Nothing outside the lines below from the one containing "Task: Switch to list view format icon" through the one containing "The height and" is to be printed; print those exactly, ends included, and drop the pictures.

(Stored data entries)
==============================

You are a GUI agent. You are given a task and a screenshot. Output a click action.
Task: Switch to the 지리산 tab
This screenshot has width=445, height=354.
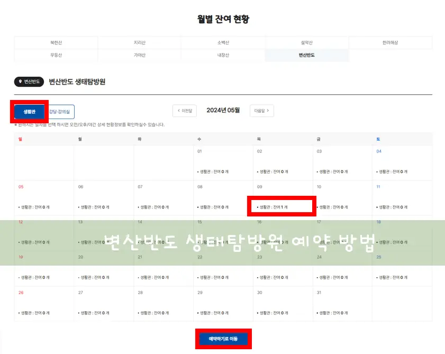click(x=139, y=42)
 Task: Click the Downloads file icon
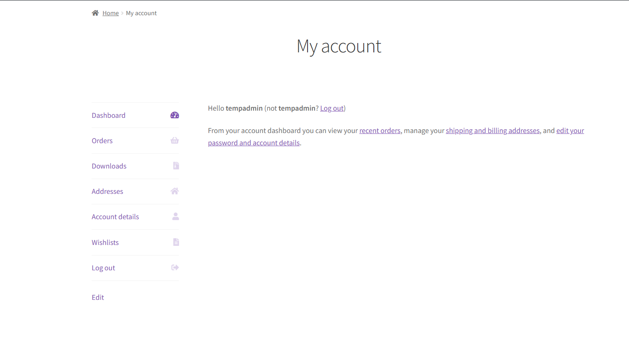pyautogui.click(x=176, y=166)
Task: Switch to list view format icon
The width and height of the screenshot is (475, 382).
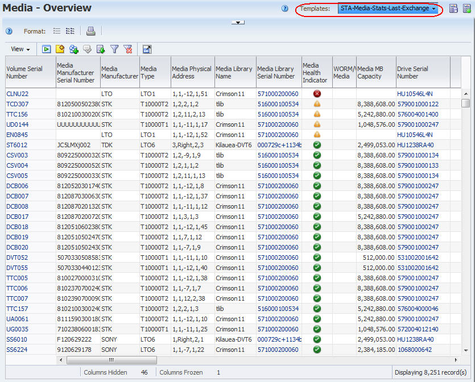Action: [57, 31]
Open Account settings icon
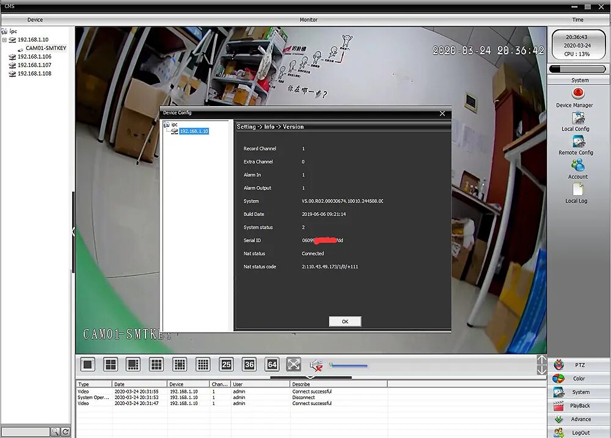Viewport: 611px width, 438px height. (578, 165)
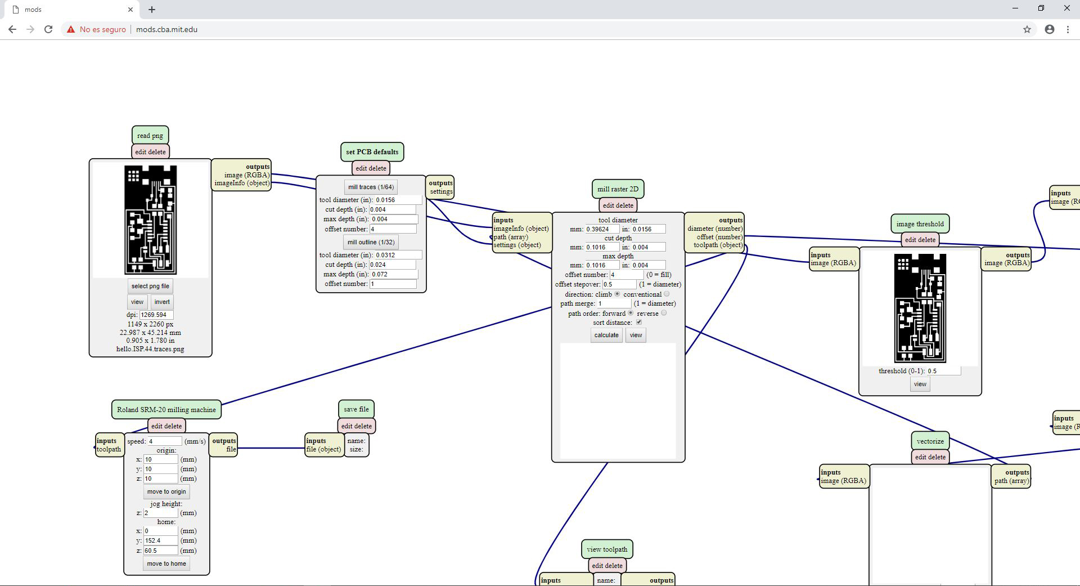Invert the loaded PNG image

(x=162, y=302)
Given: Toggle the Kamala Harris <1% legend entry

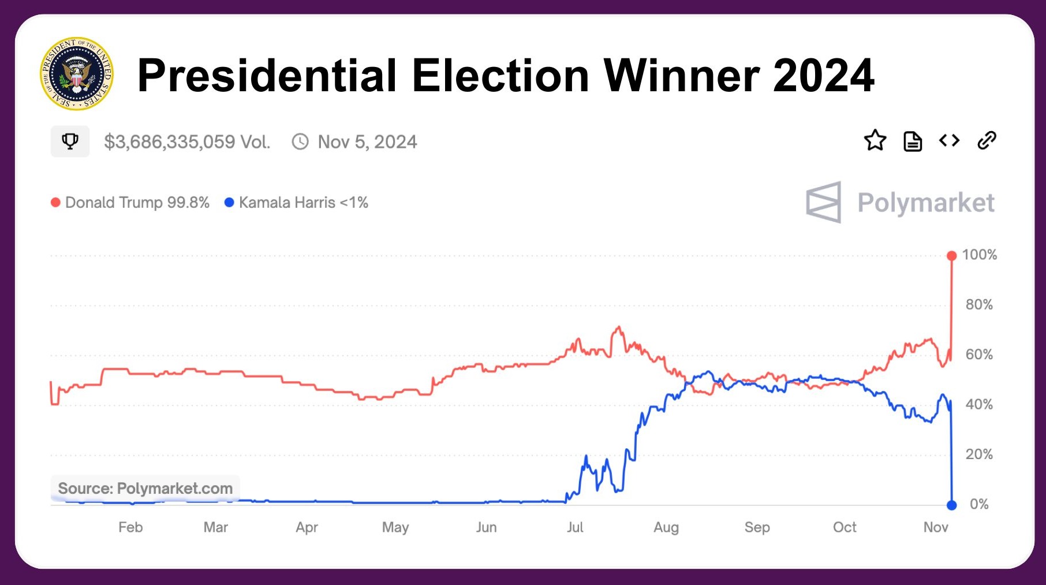Looking at the screenshot, I should [x=302, y=203].
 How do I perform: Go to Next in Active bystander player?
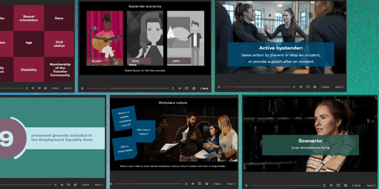[x=339, y=87]
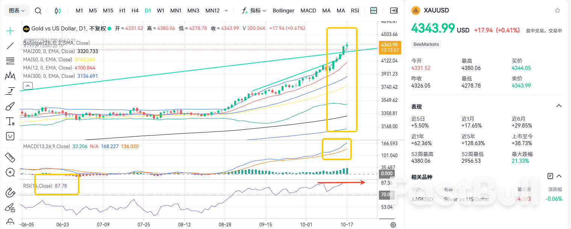This screenshot has width=571, height=229.
Task: Collapse the 表现 performance section
Action: point(559,106)
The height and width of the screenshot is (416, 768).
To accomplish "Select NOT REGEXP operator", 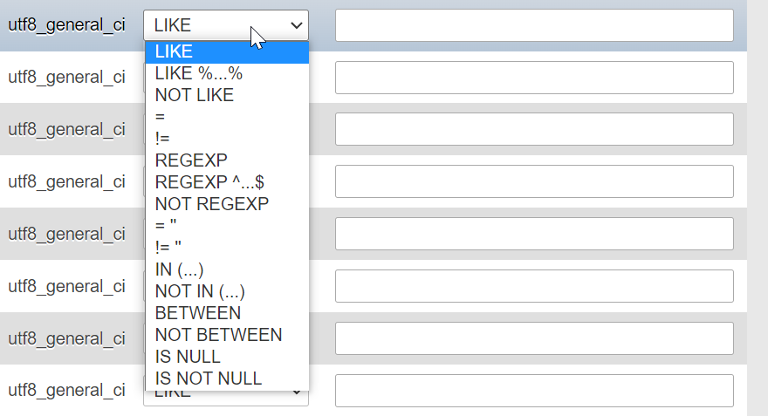I will [227, 204].
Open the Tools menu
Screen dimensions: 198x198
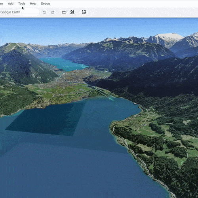click(x=22, y=4)
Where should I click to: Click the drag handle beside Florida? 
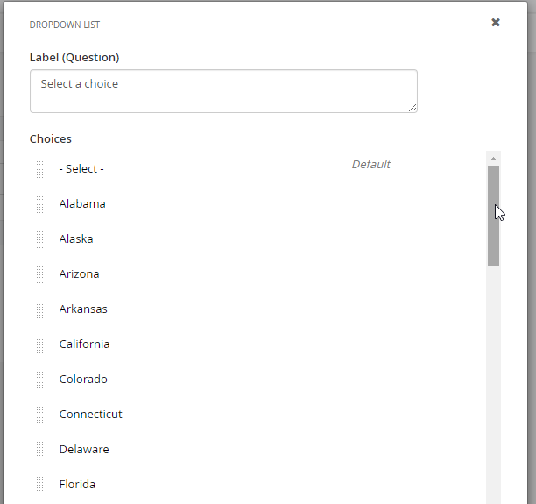tap(40, 485)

==============================

Expected output »
Task: Switch to list view format icon
The width and height of the screenshot is (475, 382).
Action: [57, 31]
Open Account settings icon
Viewport: 611px width, 438px height. (578, 165)
Invert the loaded PNG image

(x=162, y=302)
Given: Toggle the Kamala Harris <1% legend entry

Looking at the screenshot, I should [x=302, y=203].
 How do I perform: Go to Next in Active bystander player?
[x=339, y=87]
This screenshot has width=571, height=229.
Task: Collapse the 表现 performance section
Action: point(559,106)
The height and width of the screenshot is (416, 768).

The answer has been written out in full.